Third, the Japanese economy was already very fragile even before the earthquake, with the endemic problem of falling population and weakening demand. The natural momentum in Japan is now towards contraction, not growth.
In normal times, the Japanese business year moves in fairly predictable cycles. For the vast majority of Japanese companies, the fiscal year ends on March 31, and March is generally a flurry of last-minute orders and activity. Early April often brings a brief lull, with many companies inducting new recruits, executing reshuffles, or digesting acquisitions, which are often timed for April 1.
For workers, thoughts often begin to turn to the upcoming Golden Week holidays, a set of consecutive public holidays that start at the end of April and run through the first week of May. In Tokyo, where everybody is from somewhere else, Golden Week often means a return to hometowns. That idea will be particularly appealing this year, with Tokyoite nerves somewhat frayed by the constant aftershocks.
Given the circumstances this year, it's very likely that companies will hunker down in April and wait until after Golden Week before making spending decisions. In my own (admittedly very unscientific) survey of clients and associates, that is the strong impression they are getting. The retail and hospitality sectors will be suffering badly, and trying to survive. Manufacturers will be focused on fixing disrupted supply chains. Many other companies will be poised, with a wait-and-see attitude. In short, April is going to be dismal.
What happens after that first week in May very much depends on the tenor of the news reports. For the government to get its wish of a short shock followed by a sharp recovery, a best-case scenario is required: progress in Fukushima, with no more alarming contamination reports; a workable arrangement for the power cuts; convincing government announcements on economic stimulus with a credible plan for eventual fiscal reform; and significant progress in fixing supply chains.
That’s a lot of ifs, but it may not be as difficult to achieve as it sounds. Radiation levels outside Fukushima are trending downwards, and in Tokyo they have returned to normal range. There have been no further contamination alerts. Power outages during summer, when demand peaks, could perhaps be alleviated through means such as extending and staggering summer holidays. The government apparently has a comprehensive bill to be tabled in early May. And early reports suggest that many companies are making good progress in restoring their capabilities.

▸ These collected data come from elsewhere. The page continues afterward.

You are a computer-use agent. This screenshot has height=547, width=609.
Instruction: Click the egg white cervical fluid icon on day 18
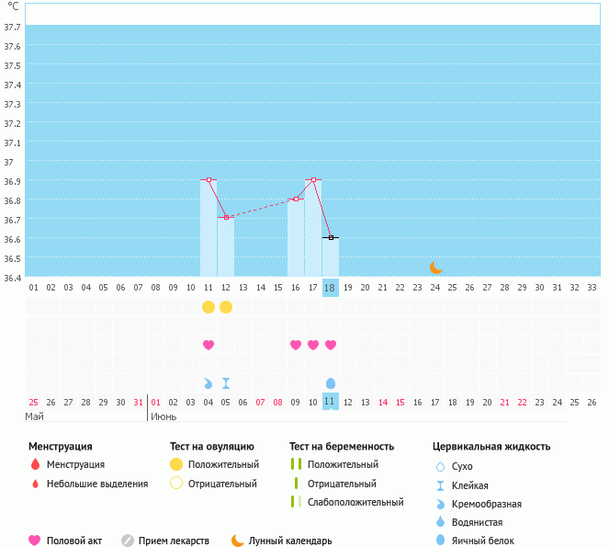click(x=331, y=383)
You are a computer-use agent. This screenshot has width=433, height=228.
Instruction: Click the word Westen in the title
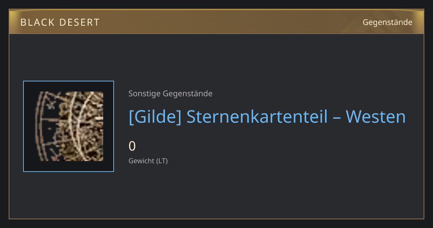(x=376, y=117)
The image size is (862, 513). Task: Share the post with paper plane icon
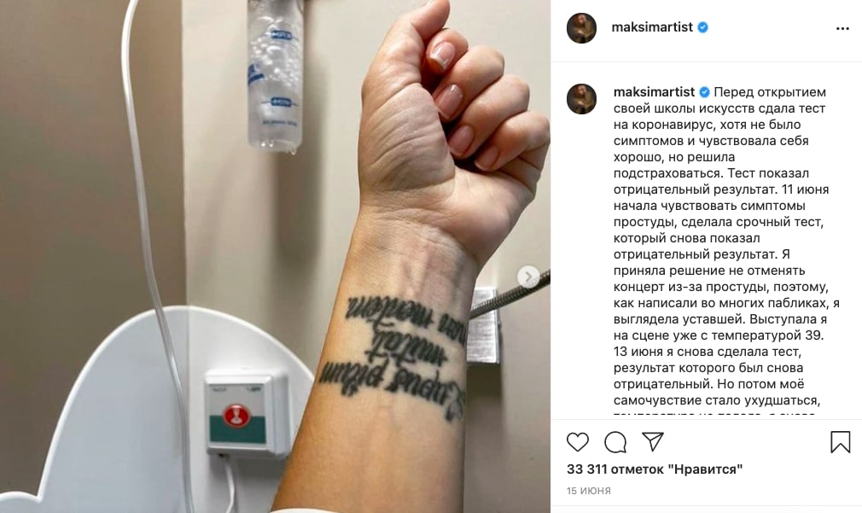click(x=653, y=442)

So Japan may exit summer with its economy bruised but still standing. Of course, the risks are very much on the downside, such as a damaging aftershock, a setback at Fukushima, a slowdown overseas, or delays in getting supply chains restored.
Longer term, the two central economic debates in Japan will resume: how to pay down the public debt without strangling growth, and whether to open the economy or continue to protect the primary and tertiary sectors. But even in the very best-case scenario, the disaster and its aftermath will lend additional urgency to these questions.
James Pach is the publisher of The Diplomat and the founder of Trans-Asia Inc., a Tokyo-based translation and investor relations company.